Check Alignment to Tagger Hodoscope

  • After the timing offsets for the tagger hodoscope have been determined (by the HLDetectorTiming plugin), the matching between the RF times and the tagger hodoscope can be confirmed by running the RF_online plugin on a small sample of data (e.g. 10000 events), and then run the RFMacro_TaggerComparison.C macro on the resulting ROOT file:
root -l hd_root.root
.x $HALLD_HOME/src/plugins/monitoring/RF_online/calib_scripts/RFMacro_TaggerComparison.C
  • This will produce a histogram for each RF source showing the time difference between them and the tagger.

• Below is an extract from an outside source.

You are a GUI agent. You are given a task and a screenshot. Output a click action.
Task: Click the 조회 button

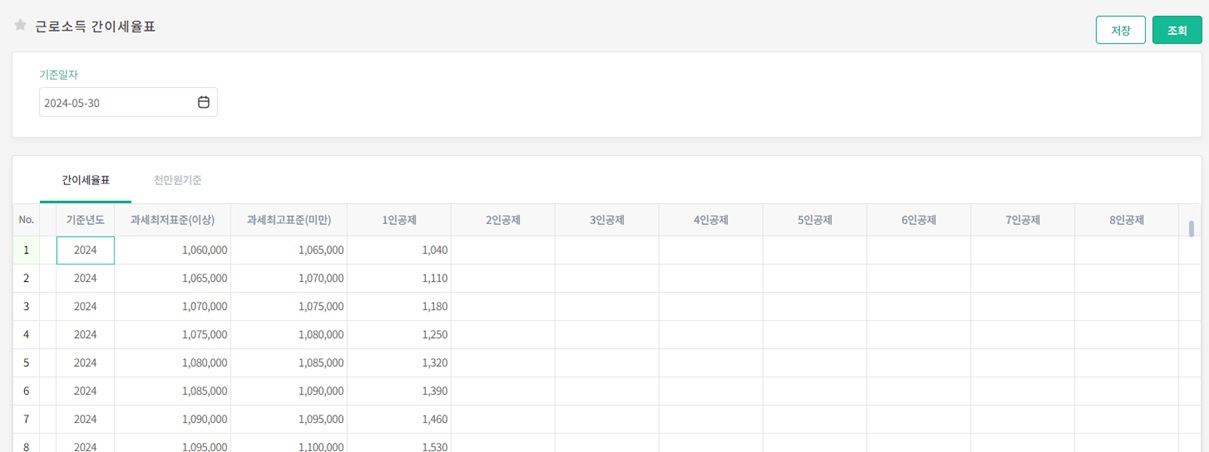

If these are not lined up with zero, re-run the HLDetectorTiming plugin to line up the tagger with the RF.

MO Phase Drift

  • A note detailing the phase drift of the master oscillator that supplies the RF signal can be found in Log Entry 3340814.
  • At the moment the phase drift is small and introduces a negligible uncertainty in the RF time offsets as a function of time. However, it should be monitored to see whether it gets worse and needs to be corrected for. These EPICs variables should be written to the data stream.